FIN8 has leveraged both Spearphishing Link and Spearphishing Attachment attempting to gain User Execution.[32][33][34]

Gallmaker

Gallmaker sent victims a lure document with a warning that asked victims to "enable content" for execution.[35]

Gorgon Group

Gorgon Group attempted to get users to launch malicious Microsoft Office attachments delivered via spearphishing emails.[36]

JCry

JCry has achieved execution by luring users to click on a file that appeared to be an Adobe Flash Player update installer.[37]

Lazarus Group

Lazarus Group has attempted to get users to launch a malicious Microsoft Word attachment delivered via a spearphishing email.[38]

Leviathan

Leviathan has sent spearphishing emails links and attachments attempting to get a user to click.[39]

Magic Hound

Magic Hound has attempted to get users to execute malware via social media and spearphishing emails.[40]

menuPass

menuPass has attempted to get victims to open malicious files such as Windows Shortcuts (.lnk) and/or Microsoft Office documents, sent via email as part of spearphishing campaigns.[41][42][43][44][45]

MuddyWater

MuddyWater has attempted to get users to enable macros and launch malicious Microsoft Word documents delivered via spearphishing emails.[46][47][48][49]

Night Dragon

Night Dragon enticed users to click on links in spearphishing emails to download malware.[50]

OilRig

OilRig has delivered malicious links and macro-enabled documents that required targets to click the "enable content" button to execute the payload on the system.[51][52][53]

Patchwork

Patchwork embedded a malicious macro in a Word document and lured the victim to click on an icon to execute the malware.[54][55]

PLATINUM

PLATINUM has attempted to get users to open malicious files by sending spearphishing emails with attachments to victims.[56]

Rancor

Rancor attempted to get users to click on an embedded macro within a Microsoft Office Excel document to launch their malware.[57]

Silence

Silence attempts to get users to launch malicious attachments delivered via spearphishing emails.[58][59]

SQLRat

SQLRat relies on users clicking on an embedded image to execute the scripts.[60]

TA459

TA459 has attempted to get victims to open malicious Microsoft Word attachment sent via spearphishing.[61]

TA505

TA505 has used lures to get users to click links in emails and attachments, enable content in malicious attachments, and execute malicious files contained in archives. For example, TA505 makes their malware look like legitimate Microsoft Word documents, .pdf and/or .lnk files. [62][63][64][65][66][67]

The White Company

The White Company has used phishing lure documents that trick users into opening them and infecting their computers.[68]

TrickBot

TrickBot has attempted to get users to launch a malicious Excel attachment to deliver its payload.[69]

Turla

Turla has used spearphishing via a link to get users to download and run their malware.[70]

TYPEFRAME

A Word document delivering TYPEFRAME prompts the user to enable macro execution.[71]

Detection

Monitor the execution of and command-line arguments for applications that may be used by an adversary to gain Initial Access that require user interaction. This includes compression applications, such as those for zip files, that can be used to Deobfuscate/Decode Files or Information in payloads.
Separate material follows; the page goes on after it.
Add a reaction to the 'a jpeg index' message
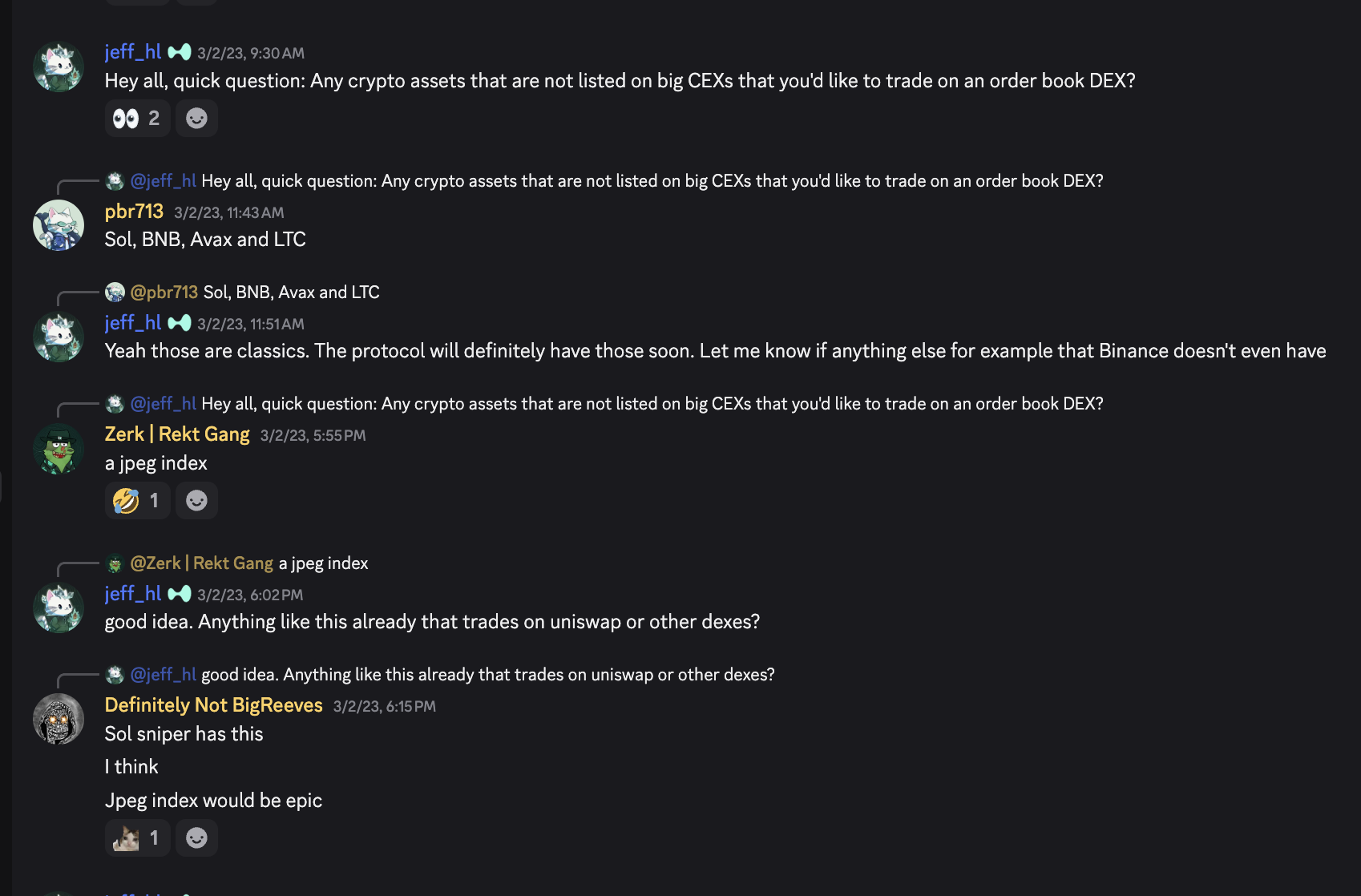Screen dimensions: 1361x896 point(196,501)
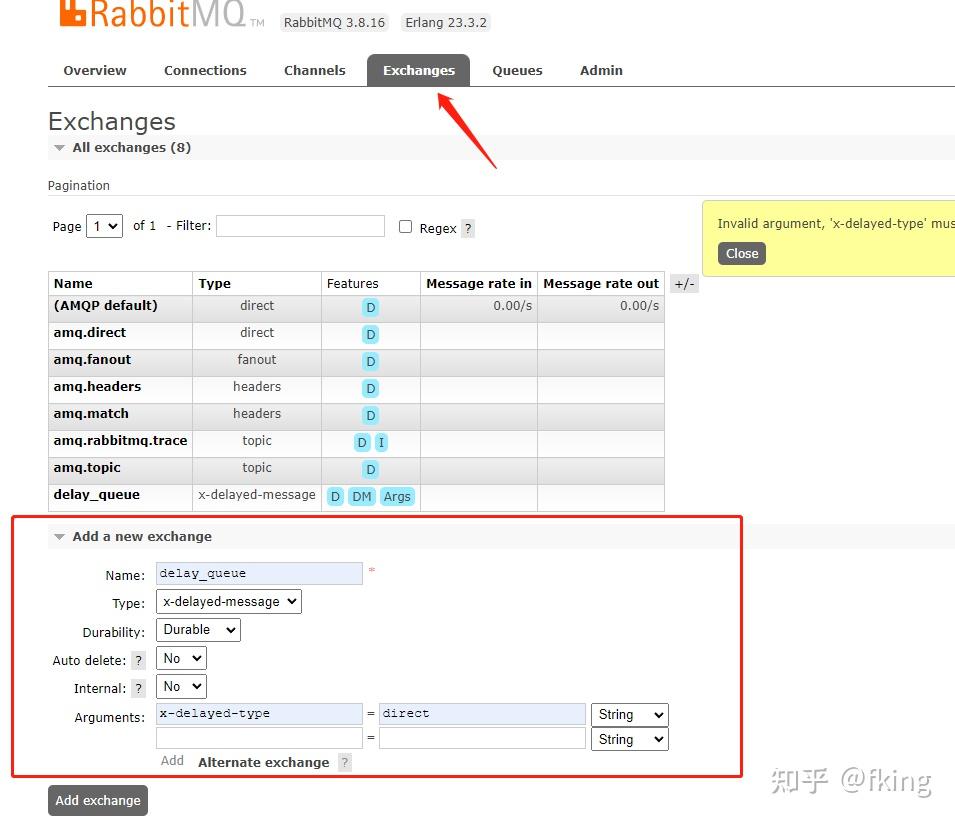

Anti-virus can potentially detect malicious documents and files that are downloaded and execuited on the user's computer. Endpoint sensing or network sensing can potentially detect malicious events once the file is opened (such as a Microsoft Word document or PDF reaching out to the internet or spawning Powershell.exe) for techniques such as Exploitation for Client Execution and Scripting.